§ **Tasks and exercises**
A – Answer these questions using the article on Rainy Lake and Namakan Lake water levels:
(i) At what venue was the joint annual public meeting held?
(ii) About how many people did Peter Williams address?
(iii) Rick Cousins is an engineer with which board?
B – Write a continuation of the news article on Rainy Lake and Namakan Lake water levels, beginning after its final sentence.

§ **Document extract**
Lake levels staying within rule curve

FORT FRANCES—Despite a relative lack of rain this summer, data presented Wednesday night at the joint annual public meeting of the International Rainy Lake Board of Control and the International Rainy River Water Pollution Board here showed Rainy Lake and Namakan Lake water levels are within the rule curve.
“Over the last 12 months, both Namakan and Rainy Lake have remained within the rule curve,” IRLBC board member Peter Williams told about 30 people, including area residents, as well as representatives from both boards and the International Joint Commission, at La Place Rendez-Vous.
He noted the water level had been tracking right through the middle of the curve until only the summer months, when it dipped to the lower end of the rule curve.
“Right now, the inflow and the outflow on Rainy Lake is almost exactly equal,” Williams added.
“The scattered rainfall has been just enough to keep the lake levels inside the rule curve,” noted Rick Cousins, an engineer with the Lake of the Woods Control Board and a member of the Canadian engineering support team with the IRLBC.
“It’s been a little bit of luck, with the rain. But it’s been just enough to keep the levels inside the rule curve,” he explained.

§ **Listing**
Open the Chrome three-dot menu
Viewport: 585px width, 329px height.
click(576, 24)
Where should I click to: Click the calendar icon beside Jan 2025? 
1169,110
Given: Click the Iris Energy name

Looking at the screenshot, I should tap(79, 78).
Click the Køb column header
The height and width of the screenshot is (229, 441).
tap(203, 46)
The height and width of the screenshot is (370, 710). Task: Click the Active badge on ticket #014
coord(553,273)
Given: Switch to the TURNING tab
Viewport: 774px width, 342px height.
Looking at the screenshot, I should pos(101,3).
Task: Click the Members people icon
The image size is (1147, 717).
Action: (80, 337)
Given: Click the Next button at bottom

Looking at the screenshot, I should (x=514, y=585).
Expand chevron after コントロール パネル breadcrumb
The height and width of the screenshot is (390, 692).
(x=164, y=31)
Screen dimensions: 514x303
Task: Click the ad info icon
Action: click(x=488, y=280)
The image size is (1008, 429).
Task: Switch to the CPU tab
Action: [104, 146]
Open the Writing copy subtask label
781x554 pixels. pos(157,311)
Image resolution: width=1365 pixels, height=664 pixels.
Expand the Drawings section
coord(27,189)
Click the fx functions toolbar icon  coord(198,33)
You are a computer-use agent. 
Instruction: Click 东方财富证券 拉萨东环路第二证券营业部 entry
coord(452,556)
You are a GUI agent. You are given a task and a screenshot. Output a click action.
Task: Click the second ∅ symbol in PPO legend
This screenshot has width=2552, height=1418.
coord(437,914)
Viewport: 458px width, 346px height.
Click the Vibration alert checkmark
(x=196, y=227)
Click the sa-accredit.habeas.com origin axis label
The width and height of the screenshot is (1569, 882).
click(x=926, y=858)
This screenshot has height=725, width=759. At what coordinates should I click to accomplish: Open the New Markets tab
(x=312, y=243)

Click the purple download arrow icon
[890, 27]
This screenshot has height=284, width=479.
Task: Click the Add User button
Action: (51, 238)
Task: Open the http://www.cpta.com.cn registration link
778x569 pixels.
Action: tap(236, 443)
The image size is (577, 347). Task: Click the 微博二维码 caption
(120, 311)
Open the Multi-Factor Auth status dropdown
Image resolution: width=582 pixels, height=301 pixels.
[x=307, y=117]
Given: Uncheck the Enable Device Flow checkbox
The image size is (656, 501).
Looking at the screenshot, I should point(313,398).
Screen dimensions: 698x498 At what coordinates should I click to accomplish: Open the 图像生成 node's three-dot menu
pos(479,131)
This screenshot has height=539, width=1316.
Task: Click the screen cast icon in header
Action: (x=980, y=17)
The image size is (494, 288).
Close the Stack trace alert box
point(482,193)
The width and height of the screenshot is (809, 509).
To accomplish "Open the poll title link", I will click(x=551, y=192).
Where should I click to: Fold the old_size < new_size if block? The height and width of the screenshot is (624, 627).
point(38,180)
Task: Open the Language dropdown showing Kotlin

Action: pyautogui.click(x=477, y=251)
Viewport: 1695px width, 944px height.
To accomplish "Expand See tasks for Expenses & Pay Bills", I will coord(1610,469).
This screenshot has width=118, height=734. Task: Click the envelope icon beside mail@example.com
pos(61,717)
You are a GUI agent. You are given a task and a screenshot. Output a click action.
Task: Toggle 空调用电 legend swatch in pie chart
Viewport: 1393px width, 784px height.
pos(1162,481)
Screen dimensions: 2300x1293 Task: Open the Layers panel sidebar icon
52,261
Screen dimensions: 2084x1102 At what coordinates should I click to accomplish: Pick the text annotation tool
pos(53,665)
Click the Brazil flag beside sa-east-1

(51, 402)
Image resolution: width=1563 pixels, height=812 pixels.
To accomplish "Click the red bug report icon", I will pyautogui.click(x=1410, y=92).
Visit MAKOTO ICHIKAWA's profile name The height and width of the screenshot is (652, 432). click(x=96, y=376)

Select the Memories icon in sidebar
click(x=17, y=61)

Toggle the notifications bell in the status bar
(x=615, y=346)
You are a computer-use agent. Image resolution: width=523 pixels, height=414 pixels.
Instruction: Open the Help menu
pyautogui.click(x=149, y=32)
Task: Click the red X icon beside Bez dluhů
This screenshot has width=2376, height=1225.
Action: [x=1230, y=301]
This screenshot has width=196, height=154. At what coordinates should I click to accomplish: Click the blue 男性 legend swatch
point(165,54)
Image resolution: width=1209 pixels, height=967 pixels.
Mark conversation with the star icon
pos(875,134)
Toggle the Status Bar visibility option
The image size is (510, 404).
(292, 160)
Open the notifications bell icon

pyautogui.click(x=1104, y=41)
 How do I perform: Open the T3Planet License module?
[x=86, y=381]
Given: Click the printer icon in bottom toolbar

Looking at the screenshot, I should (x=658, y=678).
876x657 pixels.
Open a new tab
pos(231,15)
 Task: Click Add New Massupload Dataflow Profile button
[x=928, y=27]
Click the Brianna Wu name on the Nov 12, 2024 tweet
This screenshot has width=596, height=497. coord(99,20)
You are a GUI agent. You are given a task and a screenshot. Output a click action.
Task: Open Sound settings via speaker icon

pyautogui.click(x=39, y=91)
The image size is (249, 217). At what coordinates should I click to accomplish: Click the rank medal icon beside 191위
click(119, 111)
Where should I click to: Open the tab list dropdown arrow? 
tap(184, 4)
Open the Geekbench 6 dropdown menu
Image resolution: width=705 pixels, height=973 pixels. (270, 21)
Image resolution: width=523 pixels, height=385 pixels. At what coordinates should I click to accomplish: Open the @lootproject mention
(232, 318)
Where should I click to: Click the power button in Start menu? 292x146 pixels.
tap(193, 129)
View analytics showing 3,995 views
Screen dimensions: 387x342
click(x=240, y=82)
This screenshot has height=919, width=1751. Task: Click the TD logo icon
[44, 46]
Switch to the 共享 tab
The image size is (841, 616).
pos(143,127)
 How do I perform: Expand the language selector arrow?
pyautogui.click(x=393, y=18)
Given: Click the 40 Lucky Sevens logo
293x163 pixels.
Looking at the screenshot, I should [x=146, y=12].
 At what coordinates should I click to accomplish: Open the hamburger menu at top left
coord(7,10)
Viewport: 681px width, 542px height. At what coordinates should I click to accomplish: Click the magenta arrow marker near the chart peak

§ **Answers below**
A –
(i) La Place Rendez-Vous
(ii) About 30 people
(iii) The Lake of the Woods Control Board

B –
In response to a question from the audience as to how the new rule curve, which was instituted in 2001, is working, local Ministry of Natural Resources district manager Bill Darby, who sits on the IRRWPB, replied the data gathered so far, such as affect on wildlife, seems to follow what was expected.
He added if there was a clear problem with the rule curve at this point and its affect on the environment, something would be done about it.
“I think it’s a dynamic process,” echoed John Merriman, Canadian chair of the IRRWPB and issues co-ordinator with Environment Canada. “It’s very early on.”
Darby noted 2015 is the set date for any changes to be implemented. These would be recommended by the MNR and Minnesota Department of Natural Resources.
Darby also said there’s been some discussion about doing a survey of the socio-economic impact of the rule curve change, in addition to the ongoing environmental assessment, which may happen down the road if funding can be allocated for it.
Also at Wednesday night’s meeting, there was an update on the United States Geological Survey’s (USGS) hydrological study of Rainy River—the first part of which took place over two weeks in May.
The purpose of the project, which involves charting velocity at numerous points along the river, is to get a complete picture of how water rides along it.
U.S. engineering advisor Ed Eaton said this only is the first step in developing a a model for the river, which ultimately will be useful in determining the impact of flooding in high water years and aid in making decisions in such instances.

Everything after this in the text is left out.